[The data Boundary: Start]

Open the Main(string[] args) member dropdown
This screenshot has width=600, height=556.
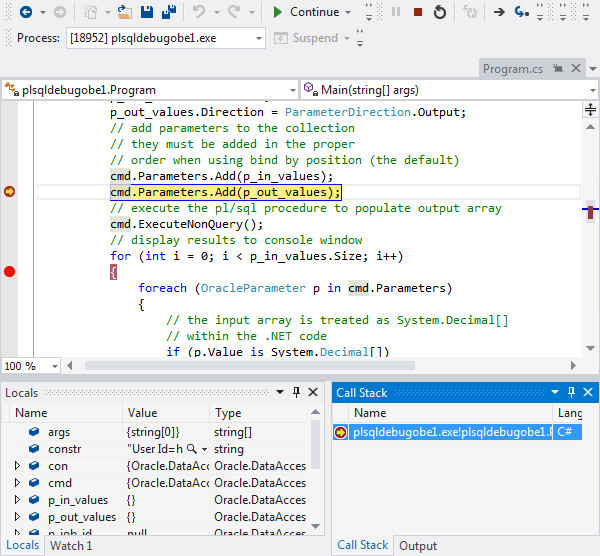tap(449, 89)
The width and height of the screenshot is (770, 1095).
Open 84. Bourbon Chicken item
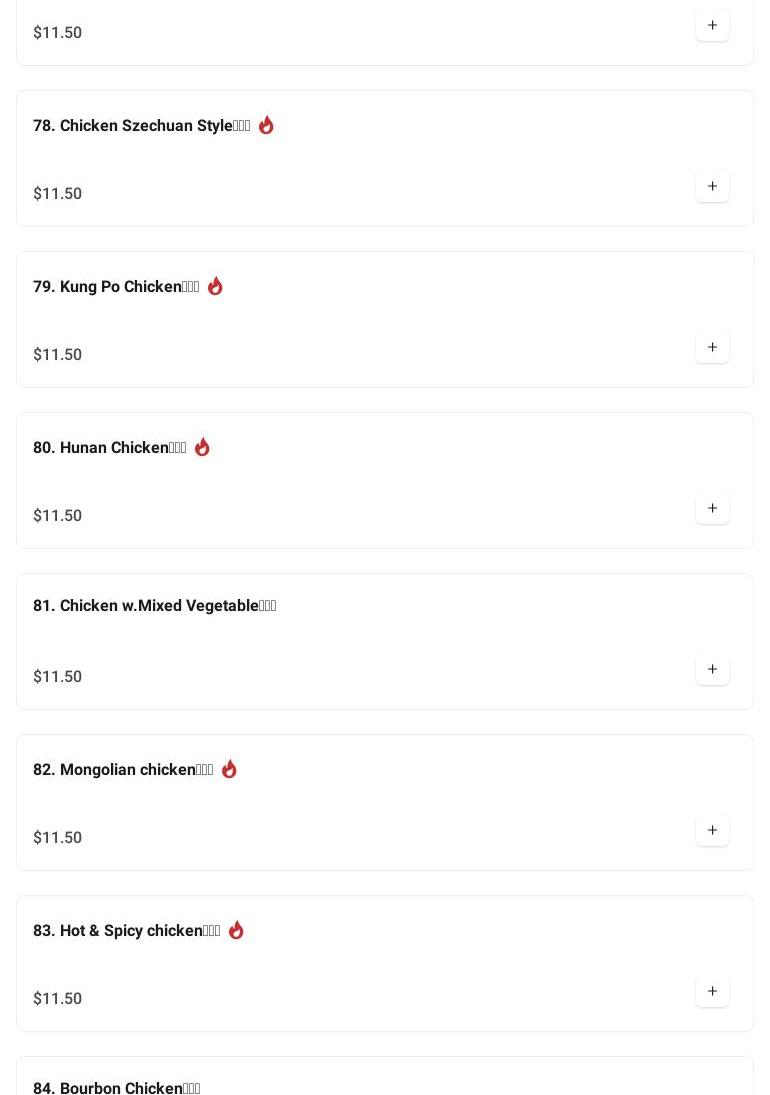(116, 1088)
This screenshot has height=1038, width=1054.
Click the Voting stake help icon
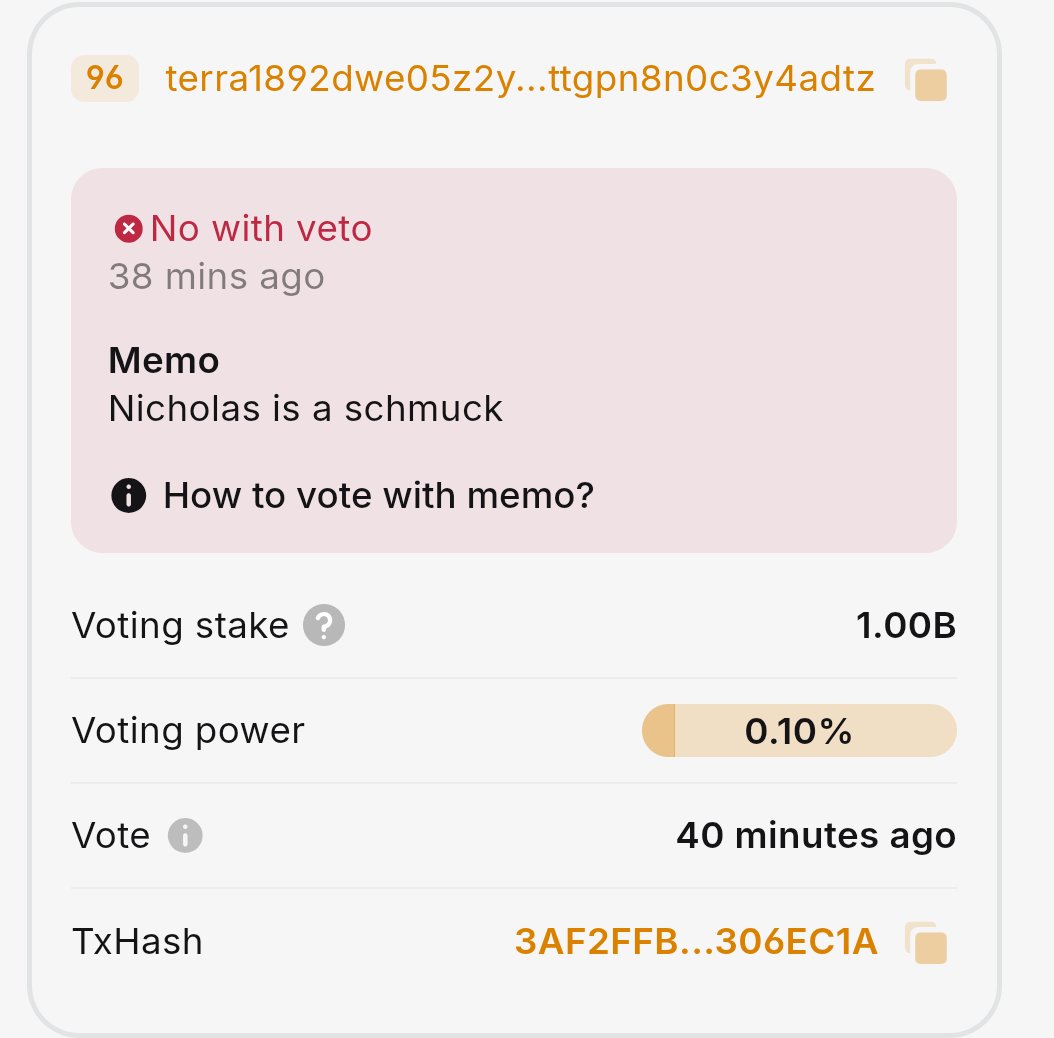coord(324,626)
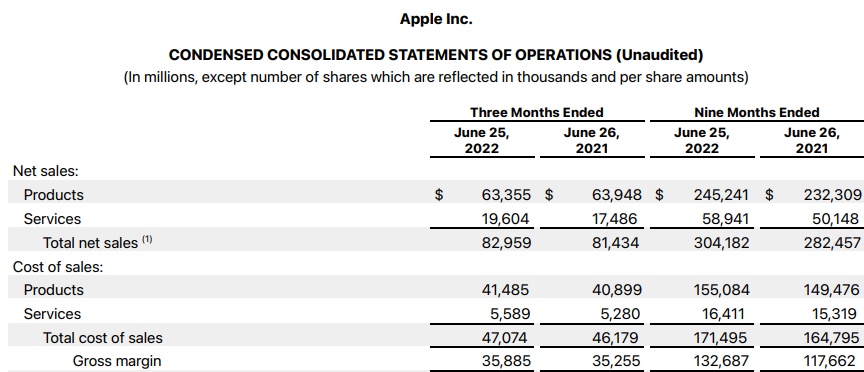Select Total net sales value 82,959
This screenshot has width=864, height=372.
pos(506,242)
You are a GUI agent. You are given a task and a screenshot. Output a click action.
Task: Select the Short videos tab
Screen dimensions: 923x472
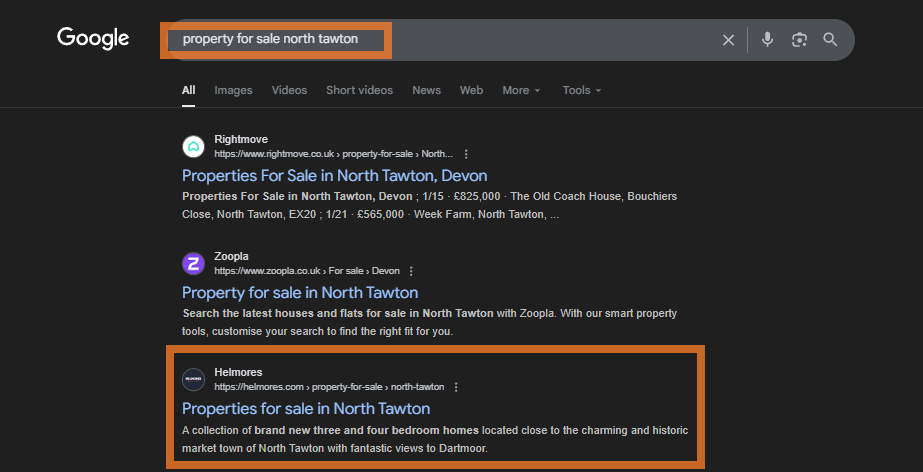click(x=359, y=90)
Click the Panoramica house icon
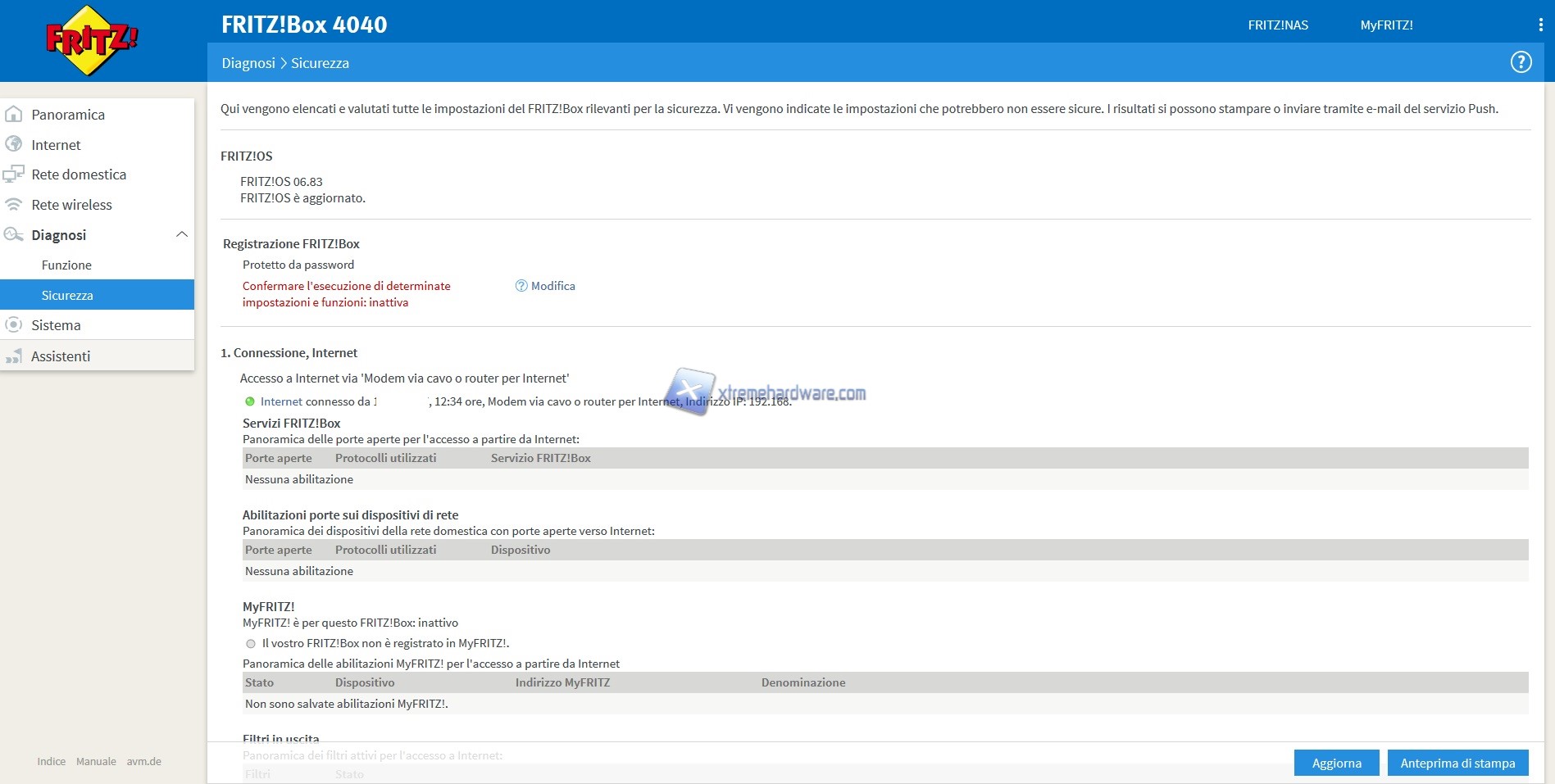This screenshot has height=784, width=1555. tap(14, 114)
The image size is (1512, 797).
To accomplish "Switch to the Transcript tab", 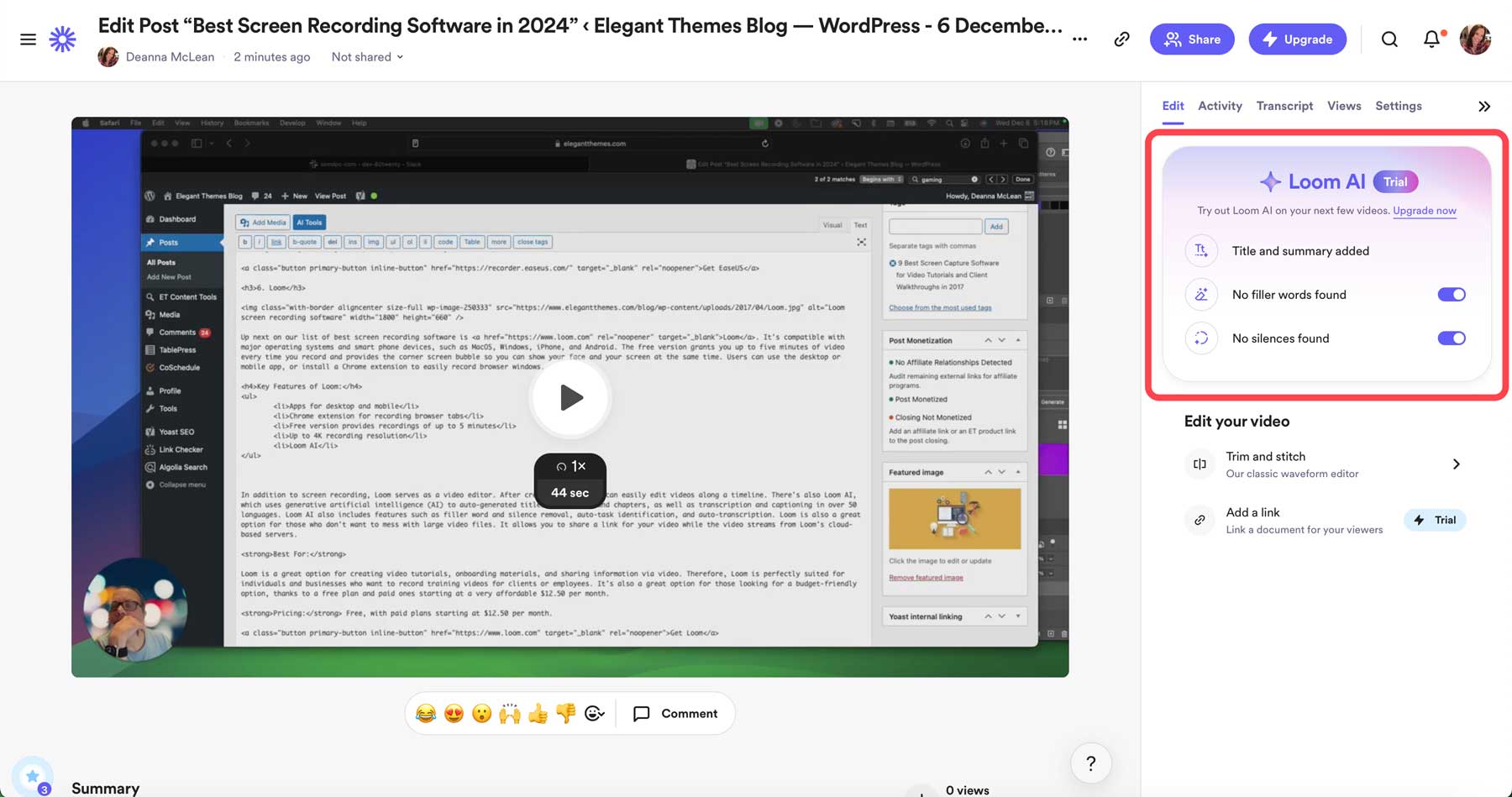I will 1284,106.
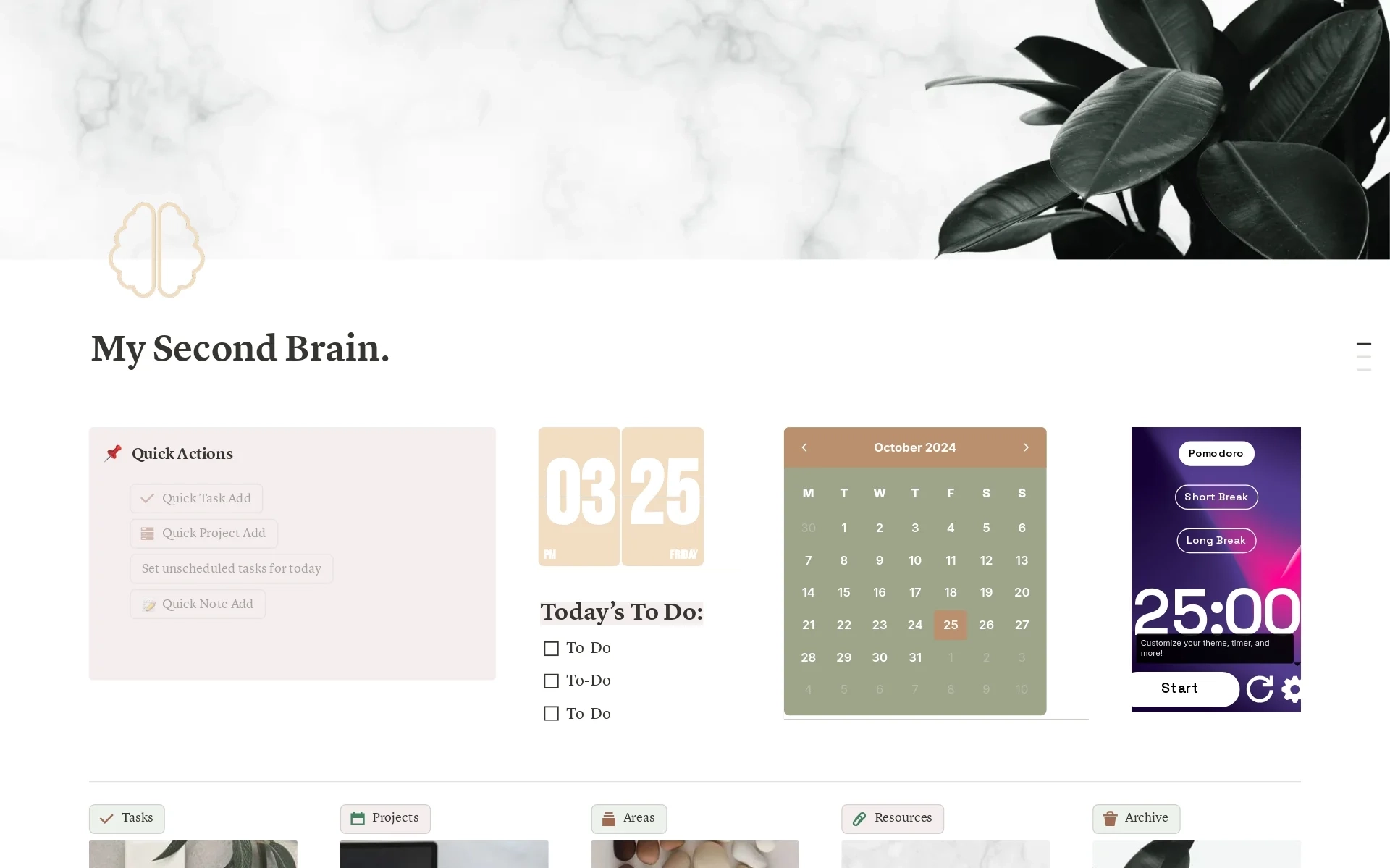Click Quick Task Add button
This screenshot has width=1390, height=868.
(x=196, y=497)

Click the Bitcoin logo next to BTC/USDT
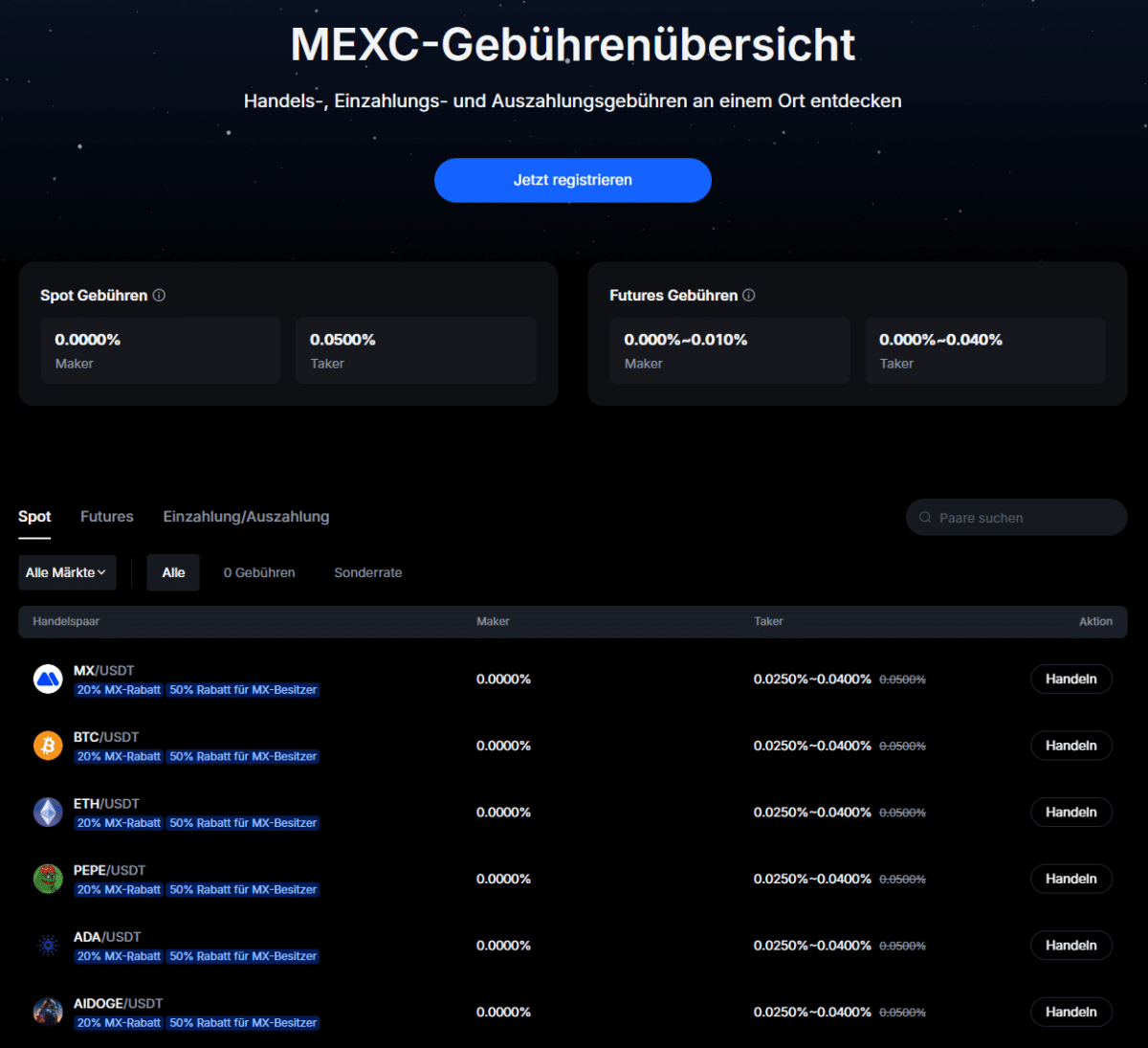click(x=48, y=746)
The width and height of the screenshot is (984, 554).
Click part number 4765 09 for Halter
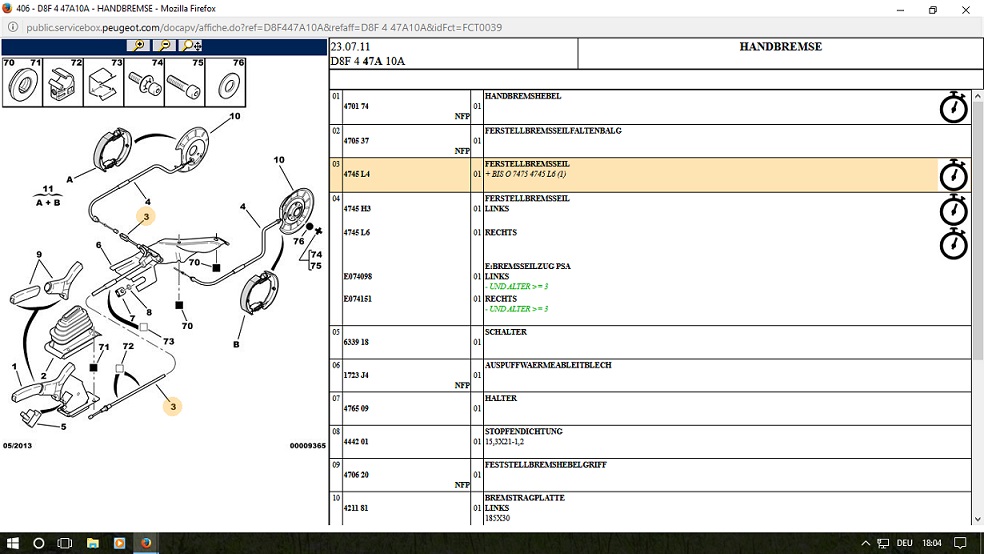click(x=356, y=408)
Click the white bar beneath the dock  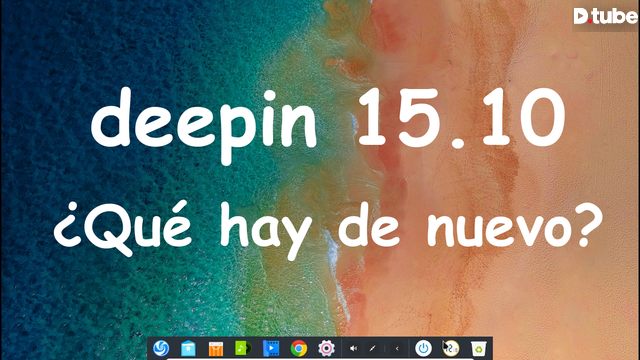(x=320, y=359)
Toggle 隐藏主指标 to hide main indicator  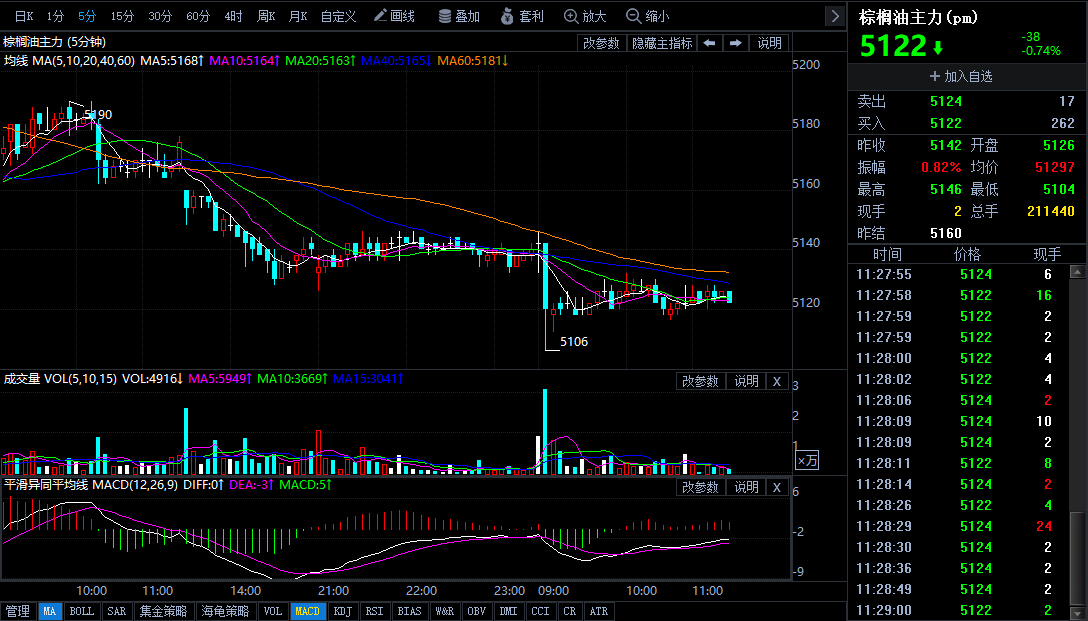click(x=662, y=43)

[The data Boundary: End]

* [Problem description]
Above are some records. Reproduce the lines from the one with "Open 84. Bourbon Chicken item" down to the one with "Task: Select the Short videos tab", keeping both, and leave every picture out.

* [Answer section]
Open 84. Bourbon Chicken item
(116, 1088)
This screenshot has height=1038, width=1054.
Click the Voting stake help icon
coord(324,626)
Select Total net sales value 82,959
This screenshot has width=864, height=372.
pos(506,242)
You are a GUI agent. You are given a task and a screenshot. Output a click action.
Task: Select the Short videos tab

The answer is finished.